Last, when my coach is slandered, verbally or on social media, I have to wonder, what are you teaching your kids? Its ok to gossip, point fingers, or even cyber bully? I can tell you it is the exact message that is being sent. I fail miserably at messages I send my kids time and time again. Because although I come from a family and a school that exemplifies class I am still me. I have a short fuse and the desire to defend my family with the fight of a tiger. As a young mother 25 years ago I had been known to take it outside or ask one to take a seat or I would gladly show you to your seat. But not until the verbal attack on my kids became physical or intimidating or vulgar to my cubs. Like TNT.... I had a very hard time teaching my kids that education, class, knowledge is triumphant over temper when mine is so short, no tolerance for BS, immaturity,drama, bullying, stupidity, etc.....but I met a coach. He taught me that extra part of class I was lacking. That part where it's ok to be bossy, sarcastic, witty, and stand up for myself and my kids, my family and friends, and what I believe in. He taught me that even though a majority of my views are legit and right on.....not all of them are and it is ok to think other people's views are just as legit in their homes
In closing, before you hide behind social media or a church door or a cell phone, camera, whatever your poison, know that my baby girls hear things and their feelings have been hurt and for that reason it became my business! But without the sarcasm or the things I would like to say I will close in a thank you. Thanks coach for teaching me things later in life, things my poor parents never could enforce because I was then an adult out on my own and allowed so many obstacles and triumph to make me hard. Thanks for instilling the piece of class I lacked, of walking away at times as opposed to wasting my breath that falls onto deaf ears. Thanks for constantly butting your head against a brick wall called stubbornness when trying to have your sweet compassion rub off on me and for teaching Me sweet revenge and being a mastermind revenge queen wasn't sweet after all. Off the record thanks for staying with me through my wreck,coma, and long rehab when we thought I may not walk.......thanks for asking for my hand, love you BIG. YOU didn't have to saying as you came into our lives only four months prior to that day. Thanks for coaching and loving us through. Most of all thanks for loving me the assistant coach, even though here is my court, my team, my way.......

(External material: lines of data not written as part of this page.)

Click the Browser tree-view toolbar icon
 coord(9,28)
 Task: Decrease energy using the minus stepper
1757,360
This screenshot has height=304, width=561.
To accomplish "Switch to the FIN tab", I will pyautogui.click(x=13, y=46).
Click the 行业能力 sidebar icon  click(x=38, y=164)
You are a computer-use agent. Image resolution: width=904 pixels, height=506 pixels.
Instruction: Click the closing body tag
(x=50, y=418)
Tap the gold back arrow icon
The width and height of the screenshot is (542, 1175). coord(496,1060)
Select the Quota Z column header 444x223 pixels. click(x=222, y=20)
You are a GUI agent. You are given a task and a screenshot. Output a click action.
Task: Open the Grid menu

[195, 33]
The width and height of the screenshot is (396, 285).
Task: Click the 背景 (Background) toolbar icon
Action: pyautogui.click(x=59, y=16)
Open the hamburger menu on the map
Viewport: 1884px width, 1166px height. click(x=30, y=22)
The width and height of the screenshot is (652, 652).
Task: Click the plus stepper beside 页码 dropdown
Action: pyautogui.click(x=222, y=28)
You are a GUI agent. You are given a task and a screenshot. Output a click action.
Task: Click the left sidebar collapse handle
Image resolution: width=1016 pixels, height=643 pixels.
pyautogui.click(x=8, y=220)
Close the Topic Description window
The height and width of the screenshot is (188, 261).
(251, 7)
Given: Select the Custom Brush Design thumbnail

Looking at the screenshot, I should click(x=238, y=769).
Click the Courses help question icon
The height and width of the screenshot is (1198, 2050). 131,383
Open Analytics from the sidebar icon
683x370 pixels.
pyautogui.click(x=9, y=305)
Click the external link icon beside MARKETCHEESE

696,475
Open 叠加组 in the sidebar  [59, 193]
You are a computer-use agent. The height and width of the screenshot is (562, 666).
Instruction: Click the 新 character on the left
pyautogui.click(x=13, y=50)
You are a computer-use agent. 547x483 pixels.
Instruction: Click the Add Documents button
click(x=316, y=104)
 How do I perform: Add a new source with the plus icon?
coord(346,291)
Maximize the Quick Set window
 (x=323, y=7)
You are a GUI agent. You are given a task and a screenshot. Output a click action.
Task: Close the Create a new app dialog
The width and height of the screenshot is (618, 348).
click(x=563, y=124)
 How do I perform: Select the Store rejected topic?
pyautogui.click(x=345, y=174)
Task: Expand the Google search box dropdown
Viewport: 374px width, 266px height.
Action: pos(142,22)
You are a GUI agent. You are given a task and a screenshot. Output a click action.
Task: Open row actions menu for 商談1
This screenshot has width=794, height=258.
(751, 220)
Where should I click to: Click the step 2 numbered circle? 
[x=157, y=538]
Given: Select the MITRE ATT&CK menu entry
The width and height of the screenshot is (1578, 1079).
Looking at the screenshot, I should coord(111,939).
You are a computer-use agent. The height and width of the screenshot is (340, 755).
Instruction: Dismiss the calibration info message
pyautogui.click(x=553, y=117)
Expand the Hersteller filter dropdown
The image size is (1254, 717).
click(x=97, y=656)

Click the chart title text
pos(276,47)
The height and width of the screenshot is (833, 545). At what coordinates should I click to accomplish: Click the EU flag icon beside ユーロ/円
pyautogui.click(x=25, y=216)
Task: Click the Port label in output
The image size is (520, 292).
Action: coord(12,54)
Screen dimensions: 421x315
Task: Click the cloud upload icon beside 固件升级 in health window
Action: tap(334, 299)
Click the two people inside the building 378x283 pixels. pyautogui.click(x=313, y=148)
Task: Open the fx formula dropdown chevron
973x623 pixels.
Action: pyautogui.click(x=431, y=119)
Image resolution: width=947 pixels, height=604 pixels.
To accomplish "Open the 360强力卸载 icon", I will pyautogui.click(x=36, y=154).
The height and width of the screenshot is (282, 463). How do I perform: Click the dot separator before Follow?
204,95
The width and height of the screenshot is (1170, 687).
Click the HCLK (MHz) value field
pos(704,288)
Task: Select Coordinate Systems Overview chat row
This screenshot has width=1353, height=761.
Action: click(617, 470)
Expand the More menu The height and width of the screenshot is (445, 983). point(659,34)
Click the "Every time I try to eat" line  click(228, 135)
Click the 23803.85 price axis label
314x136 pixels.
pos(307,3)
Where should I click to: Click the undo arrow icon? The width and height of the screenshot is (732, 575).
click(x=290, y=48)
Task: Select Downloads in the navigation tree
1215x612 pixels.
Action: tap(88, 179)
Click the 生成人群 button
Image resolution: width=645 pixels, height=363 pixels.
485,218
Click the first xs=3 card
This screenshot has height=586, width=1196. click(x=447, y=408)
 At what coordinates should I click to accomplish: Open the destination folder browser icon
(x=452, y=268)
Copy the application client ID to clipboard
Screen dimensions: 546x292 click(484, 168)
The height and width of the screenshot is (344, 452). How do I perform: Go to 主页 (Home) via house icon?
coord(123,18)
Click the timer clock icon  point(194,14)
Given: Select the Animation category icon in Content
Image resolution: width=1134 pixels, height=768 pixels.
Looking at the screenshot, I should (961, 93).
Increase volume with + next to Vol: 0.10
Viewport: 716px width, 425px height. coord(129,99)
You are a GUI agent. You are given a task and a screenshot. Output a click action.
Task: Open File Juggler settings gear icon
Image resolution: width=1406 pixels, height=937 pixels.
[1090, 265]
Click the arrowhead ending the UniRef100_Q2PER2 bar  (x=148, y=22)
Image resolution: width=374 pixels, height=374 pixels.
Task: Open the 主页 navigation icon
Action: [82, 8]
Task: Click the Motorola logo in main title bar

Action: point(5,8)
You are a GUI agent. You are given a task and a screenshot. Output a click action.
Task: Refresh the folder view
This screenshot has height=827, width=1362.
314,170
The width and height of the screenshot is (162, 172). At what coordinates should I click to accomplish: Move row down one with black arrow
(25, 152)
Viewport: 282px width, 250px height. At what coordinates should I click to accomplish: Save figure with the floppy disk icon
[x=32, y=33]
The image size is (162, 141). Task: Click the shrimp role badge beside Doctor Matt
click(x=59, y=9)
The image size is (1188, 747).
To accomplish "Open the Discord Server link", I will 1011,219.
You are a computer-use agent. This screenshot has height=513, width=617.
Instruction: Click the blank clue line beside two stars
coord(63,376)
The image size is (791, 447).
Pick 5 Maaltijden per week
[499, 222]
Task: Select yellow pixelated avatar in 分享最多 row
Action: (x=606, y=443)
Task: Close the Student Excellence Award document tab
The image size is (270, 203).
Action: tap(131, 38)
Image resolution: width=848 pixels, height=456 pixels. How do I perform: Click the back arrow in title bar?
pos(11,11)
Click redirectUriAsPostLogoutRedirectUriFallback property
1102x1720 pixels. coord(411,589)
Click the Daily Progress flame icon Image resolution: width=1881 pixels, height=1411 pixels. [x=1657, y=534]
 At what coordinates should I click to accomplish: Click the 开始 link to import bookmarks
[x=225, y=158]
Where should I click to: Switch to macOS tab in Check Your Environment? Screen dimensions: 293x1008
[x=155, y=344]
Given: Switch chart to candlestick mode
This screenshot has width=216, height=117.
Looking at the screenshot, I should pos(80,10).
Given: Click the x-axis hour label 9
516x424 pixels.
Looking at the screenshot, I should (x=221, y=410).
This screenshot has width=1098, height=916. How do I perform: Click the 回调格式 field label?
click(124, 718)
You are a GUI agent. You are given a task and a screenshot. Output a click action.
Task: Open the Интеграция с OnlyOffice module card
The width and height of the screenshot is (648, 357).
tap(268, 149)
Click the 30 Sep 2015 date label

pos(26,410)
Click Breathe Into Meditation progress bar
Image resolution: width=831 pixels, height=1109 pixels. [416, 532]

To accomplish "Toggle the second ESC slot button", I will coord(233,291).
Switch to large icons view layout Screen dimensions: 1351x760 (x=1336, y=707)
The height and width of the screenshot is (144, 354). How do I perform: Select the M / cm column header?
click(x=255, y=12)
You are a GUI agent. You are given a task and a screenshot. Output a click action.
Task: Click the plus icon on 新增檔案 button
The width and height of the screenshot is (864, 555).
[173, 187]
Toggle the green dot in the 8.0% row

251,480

And as for the lovers and the haters. Team is team and every player matters. My coach finally instilled this in my boys who always said who cares if we win a ring if I never play......
I knew this when my youngest boy, the one who didn't make my coach's team, in good spirits says...during and intense time playing football for MSHS says " our WINNING football dynasty is only as good as the scout team!!!" haha love it. And such truth from such a young man. With that said I think an awesome bunch of kids are learning what winning feels like!